A Passion for Reading

Several items about books:

Stephen Levy writes in his Newsweek cover story on the Kindle and Jeff Bezos:

“When making mental lists of the most whiz-bangy technological creations in our lives, […] we may overlook an object that is superbly designed, wickedly functional, infinitely useful and beloved more passionately than any gadget in a Best Buy: the book.”

Elizabeth Hardwick, a Kentucky-born writer who died last week in NY, said this:

“The greatest gift is a passion for reading. It is cheap, it consoles, it distracts, it excites, it gives you knowledge of the world and experience of a wide kind. It is moral illumination.”

A remembrance of Hardwick, titled “The Bohemian from Kentucky“, appeared in the Louisville Courier Journal newspaper last weekend. Hardwick along with her then husband, the poet Robert Lowell, were among the founders of the “New York Review of Books,” which got its start during a newspaper strike in NY.

Levenger, whose tagline is “Tools for Serious Readers”, offered a tempting holiday gift: a limited-edition reproduction of the Grimani Breviary, an illuminated manuscript of 1520.

Breviaries have another important place in history … : they marked the early days of making books for a single reader. (They were shorter books than the communal ones, hence their name‚Äîan abbreviation, or summary.)

Unfortunately, the Breviary appears to be sold out at Levenger.

The recent New York Times Book Review podcast introduced me to the book “Little Heathens“, an Iowa farm memoir by Mildred Armstrong Kalish, an 85-year-old, first-time author.

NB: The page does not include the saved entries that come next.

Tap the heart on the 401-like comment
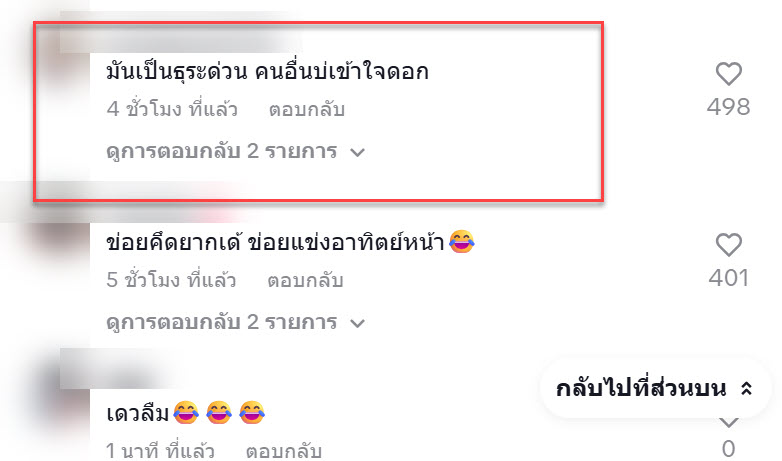click(x=729, y=245)
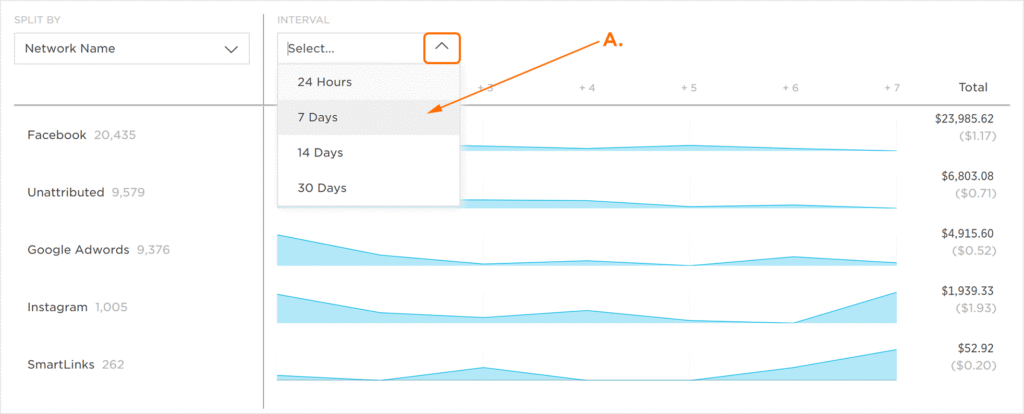Select the Unattributed row label

click(65, 193)
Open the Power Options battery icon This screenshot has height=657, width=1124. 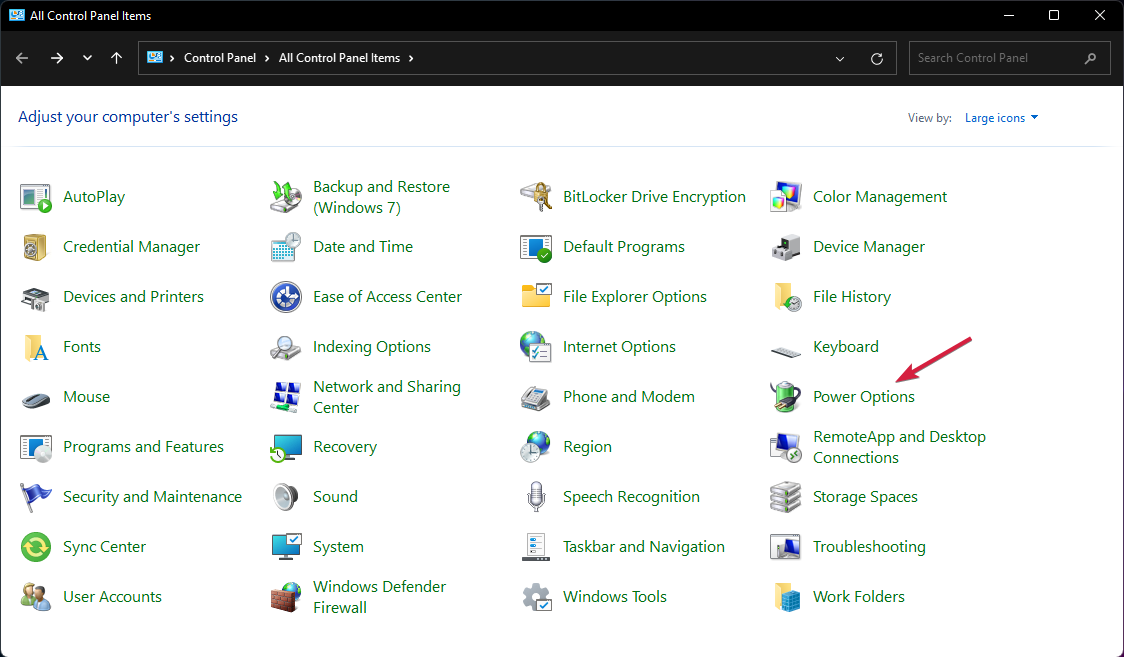coord(786,397)
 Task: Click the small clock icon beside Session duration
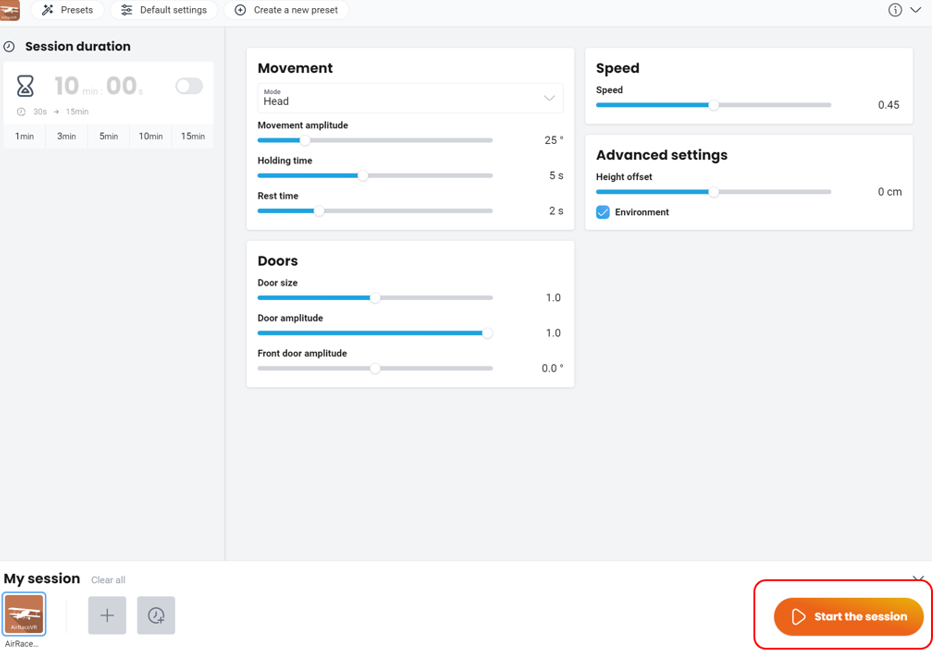tap(9, 47)
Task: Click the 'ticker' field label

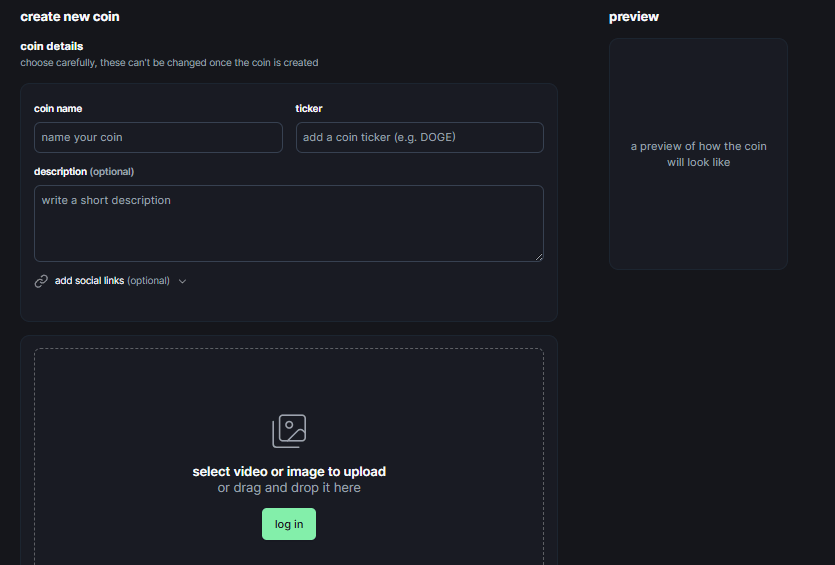Action: [x=309, y=108]
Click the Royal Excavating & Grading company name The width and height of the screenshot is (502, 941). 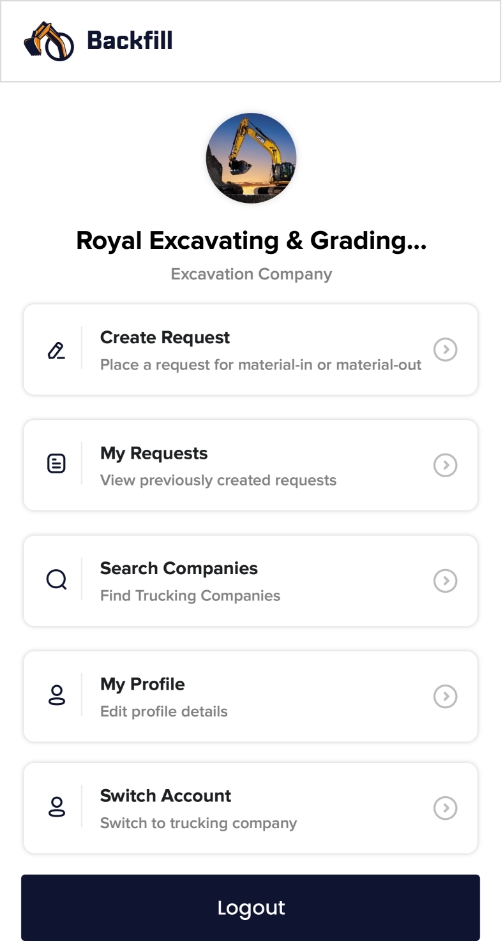coord(251,241)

The Times picked it as one of the best books of 2007. It also sounds like a book for the readers of Make.

From the book’s home page:

I have noticed a resurgence of public interest in the rural matters where people yearn to engage in satisfying activities that have direct meaning in their lives. Perhaps this is because our current national and international challenges result in individuals feeling helpless and disconnected. My book tells of a life of total involvement.

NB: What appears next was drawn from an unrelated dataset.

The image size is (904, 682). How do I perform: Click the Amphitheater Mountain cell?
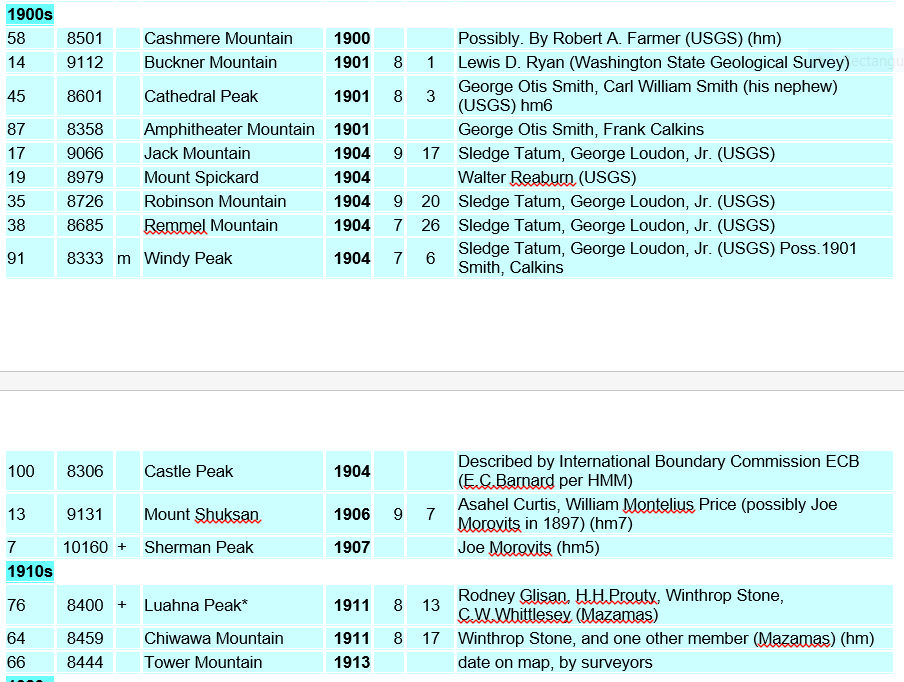click(233, 129)
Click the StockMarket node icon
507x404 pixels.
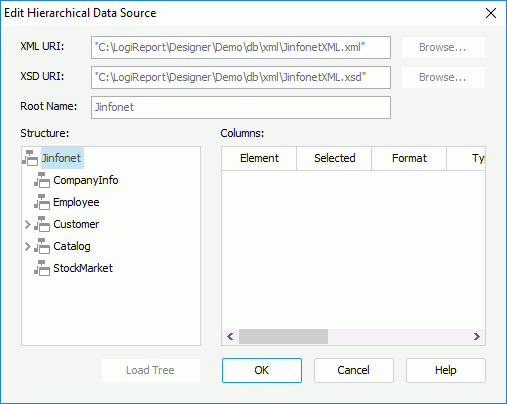point(42,268)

Little Heathens’ focus is on how my siblings and I were raised on a working farm in Iowa by aging grandparents (photo) imbued with Puritan values and the Protestant work ethic, while our somewhat different and indifferent mother did her insufficient best to rear us…

Our farm had no running water, no central heat, and no electricity. Above all, we had no money. Side-by-side, the adults integrated all of the children into the work force. My three siblings and I — along with our cousins who lived on a farm directly across the road — had a part in practically every aspect of making the family and the farm a successful operation. My book relates what and how we lived and learned in that very challenging world so that my story is also a how-to manual — how to scrub a pig’s head in preparation for making head- cheese, how to tame a raccoon, how to plant potatoes, and how to wean a calf.

Ms. Kalish remarks in the podcast that growing up on a farm taught her dependability, resourcefulness, and, above all, thrift. I’ve ordered copies for myself and for others as a holiday gift.